The Probability of Blue Eyes
While reading White Teeth, I was completely stunned by Archie’s reaction to his wife Clara’s pregnancy. His thrilled attitude was completely expected and welcomed, but it is when she mentions that their baby (as a half black and half white child) that “anything could happen” (57). Clara mentions in passing that it “might be blue-eyed” and Archie elatedly grabs on to this idea. He is shocked and pleased that “any piece of him slugging it out in the gene pool with a piece of Clara” could WIN (57). He then goes on to tell his co-workers that the baby is blue eyed – which clearly he has no way of knowing before the birth of the baby. The fact that a small “white” trait could last in the gene pool makes Archie thrilled.
The strange culture that Zadie Smith represents in White Teeth is very much so built around racial culture. The characters’ pasts are built upon their skin color, and although Archie marries a black Jamaican girl he is severely judged for doing so. His family and friends refuse (except for two) to attend their wedding, and he is left out of social functions at work because of his wife’s race. The secretary pages the boss speaking about Archie and says “Yes, Mr. Hero, he’s right here, he’s just found out he’s going to be a daddy… yes, it’ll have blue eyes, apparently… yes, that’s what I said, something to do with genes, I suppose…” (59).

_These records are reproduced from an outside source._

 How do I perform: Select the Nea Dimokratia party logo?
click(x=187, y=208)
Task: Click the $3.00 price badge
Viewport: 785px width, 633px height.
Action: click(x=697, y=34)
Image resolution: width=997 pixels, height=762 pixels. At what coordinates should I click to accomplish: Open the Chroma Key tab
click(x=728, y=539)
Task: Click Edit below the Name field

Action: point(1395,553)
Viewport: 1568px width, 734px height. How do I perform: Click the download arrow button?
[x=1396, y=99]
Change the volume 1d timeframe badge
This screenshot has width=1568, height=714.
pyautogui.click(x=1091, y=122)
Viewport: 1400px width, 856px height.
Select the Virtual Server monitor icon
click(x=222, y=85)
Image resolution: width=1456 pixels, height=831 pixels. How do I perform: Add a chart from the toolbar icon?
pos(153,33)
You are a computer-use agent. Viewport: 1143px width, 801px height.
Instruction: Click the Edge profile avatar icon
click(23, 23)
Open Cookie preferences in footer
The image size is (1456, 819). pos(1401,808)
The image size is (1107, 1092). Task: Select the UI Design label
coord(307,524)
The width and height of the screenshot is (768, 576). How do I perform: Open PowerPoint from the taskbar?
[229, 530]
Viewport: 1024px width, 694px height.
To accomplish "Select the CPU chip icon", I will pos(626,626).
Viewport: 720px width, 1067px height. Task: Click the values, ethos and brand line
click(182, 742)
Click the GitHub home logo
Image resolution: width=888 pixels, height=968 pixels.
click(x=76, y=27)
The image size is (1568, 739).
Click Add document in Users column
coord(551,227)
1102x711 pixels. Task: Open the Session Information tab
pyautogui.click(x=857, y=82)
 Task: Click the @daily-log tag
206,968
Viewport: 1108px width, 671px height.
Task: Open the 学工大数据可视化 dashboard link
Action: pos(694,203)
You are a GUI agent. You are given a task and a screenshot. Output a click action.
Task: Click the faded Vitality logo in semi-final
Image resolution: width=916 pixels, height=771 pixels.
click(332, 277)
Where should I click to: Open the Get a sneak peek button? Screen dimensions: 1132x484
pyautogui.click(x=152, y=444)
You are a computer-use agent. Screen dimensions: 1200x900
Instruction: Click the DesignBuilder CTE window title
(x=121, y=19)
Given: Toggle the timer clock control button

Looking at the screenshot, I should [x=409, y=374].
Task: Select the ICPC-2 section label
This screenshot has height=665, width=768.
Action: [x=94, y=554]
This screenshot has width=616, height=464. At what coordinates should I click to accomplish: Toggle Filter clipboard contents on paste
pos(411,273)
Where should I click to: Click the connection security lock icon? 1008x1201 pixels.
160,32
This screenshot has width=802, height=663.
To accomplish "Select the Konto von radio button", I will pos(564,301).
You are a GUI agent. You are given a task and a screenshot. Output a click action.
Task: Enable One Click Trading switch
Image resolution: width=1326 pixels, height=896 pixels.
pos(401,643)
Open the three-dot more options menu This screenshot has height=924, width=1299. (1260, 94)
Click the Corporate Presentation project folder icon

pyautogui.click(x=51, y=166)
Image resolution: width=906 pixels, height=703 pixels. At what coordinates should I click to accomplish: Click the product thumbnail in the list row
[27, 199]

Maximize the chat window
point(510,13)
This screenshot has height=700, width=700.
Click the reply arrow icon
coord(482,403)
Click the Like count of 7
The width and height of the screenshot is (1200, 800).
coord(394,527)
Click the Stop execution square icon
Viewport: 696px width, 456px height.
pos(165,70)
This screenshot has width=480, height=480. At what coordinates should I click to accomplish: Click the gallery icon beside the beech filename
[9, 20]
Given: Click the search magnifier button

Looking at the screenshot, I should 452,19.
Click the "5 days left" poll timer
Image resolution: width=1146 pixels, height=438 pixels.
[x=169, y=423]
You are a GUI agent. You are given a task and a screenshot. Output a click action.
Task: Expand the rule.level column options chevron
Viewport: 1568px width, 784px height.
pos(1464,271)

These few passages tell us a few things about the culture in England in 1974. First, that interracial couples were not the norm, or very socially accepted. Secondly, that education about genetics was low, as people seem to believe that you can tell a child’s eye color before birth. And third, that Aryan traits were desired in this day and age. Although Archie has no qualms about marrying Clara, he does have qualms about passing on his genes to a child that looks nothing like him. Granted, most parents want their children to possess some of their traits. You may call it narcissistic, but it is common to hear “Oh, he has his mother’s eyes!” about a newborn. The assumption that Clara’s dark skin, eyes, and hair would have dominant traits is not incorrect, but it is incorrect for people to assume that she does not possess some recessive ones too. Maybe it is because it is 1975, but people in this part of the book do not seem to be educated on genetics or how it works.
Zadie Smith is likely trying to point out the racism as well as the ignorance. I feel that she does a wonderful job here of portraying how these specific characters would react both culturally and personally to a situation such as this.